People originally regarded wealth like we regard a whole apple pie. There’s only so much of it to go around. Everyone’s entitled to an equal slice. If I lend someone money and charge interest, I’m getting part of his or her slice, making my slice bigger - totally against God’s biblical plan of justice and equality for all.
Eventually economists surfaced the mistake in their reasoning, discovering the whole “wealth pie” grows when people borrow money, even at interest. Both lender and borrower can end up with a larger piece. Counter to the what the law intended, poor people were actually being hurt by the usury regulation.
That’s why today’s gospel is essential in forming our Christian morality. Jesus and all biblical authors agree there must be a priority of laws. Some rules are more important than others. We presume, for instance, that ambulances can break speeding laws when they’re rushing seriously ill patients to hospitals. During Jesus’ earthly ministry, students of the 613 laws of Moses frequently debated which were the most important.

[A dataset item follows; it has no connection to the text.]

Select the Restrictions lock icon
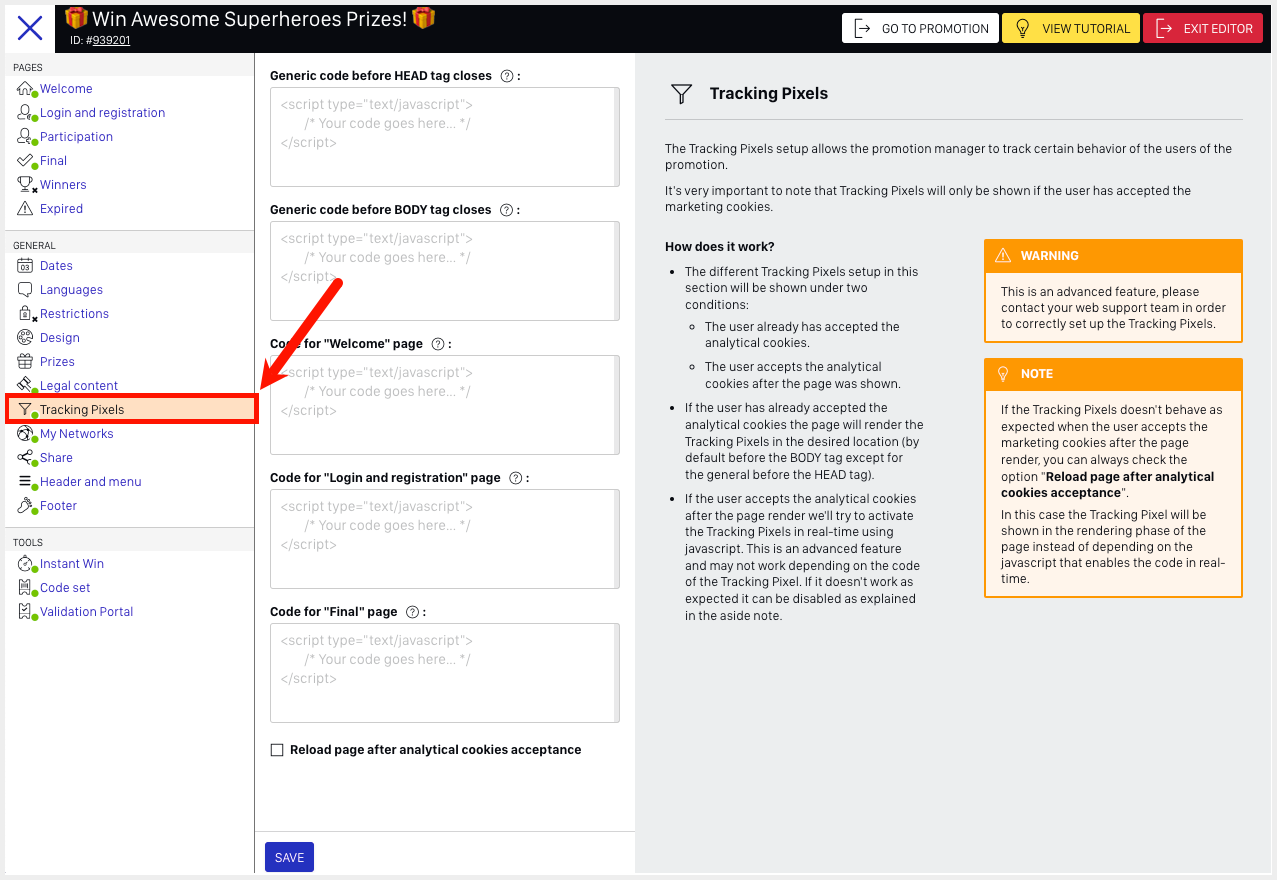The image size is (1277, 881). [x=24, y=313]
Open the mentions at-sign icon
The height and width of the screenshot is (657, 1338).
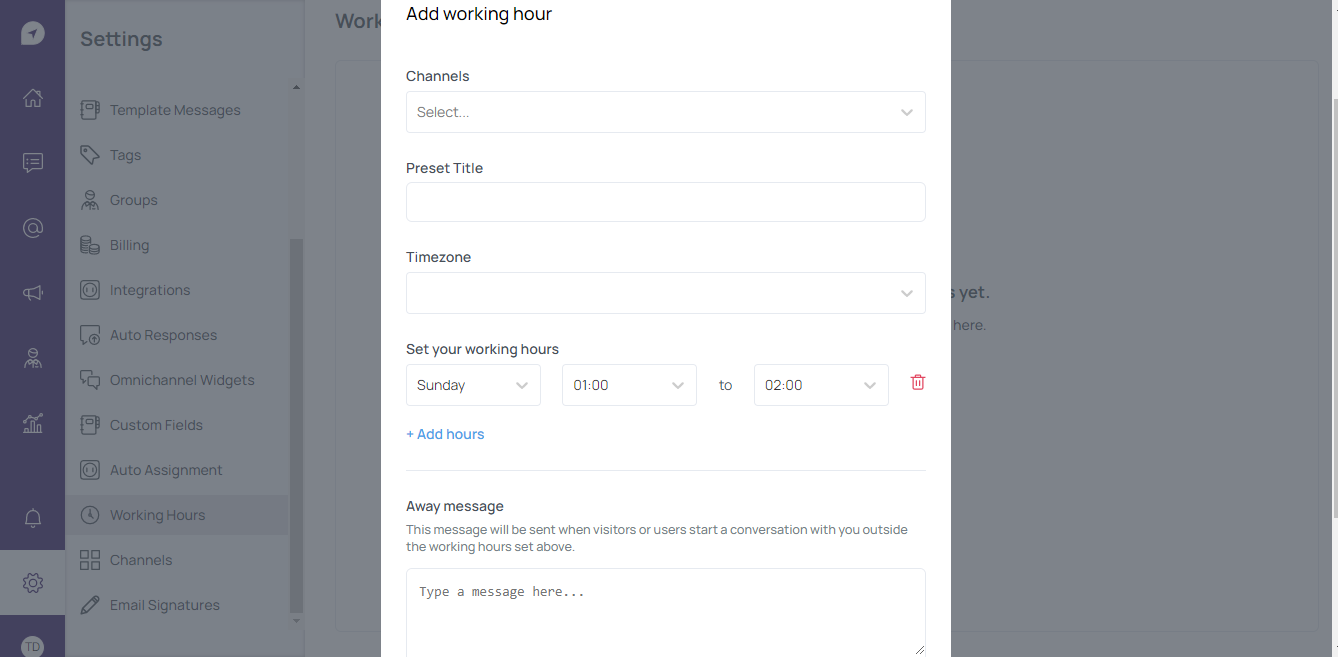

When Matthew’s Jesus is brought into that debate, he responds as any good Jew would respond. “You shall love Yahweh your God with your whole heart, with your whole soul, and with all your mind. This is the greatest and first commandment. The second is like it: you shall love your neighbor as yourself.” Love of God is demonstrated by our love of neighbor. That’s why aliens, orphans and widows are still to be protected. Our relationships with God and those around us have priority over everything else in our lives.
Paul can only be referring to such deep concern for others when he compliments the Thessalonians for becoming “a model for all the believers in Macedonia and in Achaia . . . . In every place your faith in God has gone forth.... “Paul and his co-workers are overjoyed and amazed that what they taught these early converts about love of God and neighbor is actually being put into practice.
Our history of faith demands we never let up teaching these moral priorities. People get hurt when we mix them up. I always remind my friends who long for the good old, pre-Vatican II days that there was a mid-60s national survey in which Catholics were asked, “Which is the more important law, love of neighbor or giving up meat on Friday?” A majority responded, “Giving up meat on Friday!”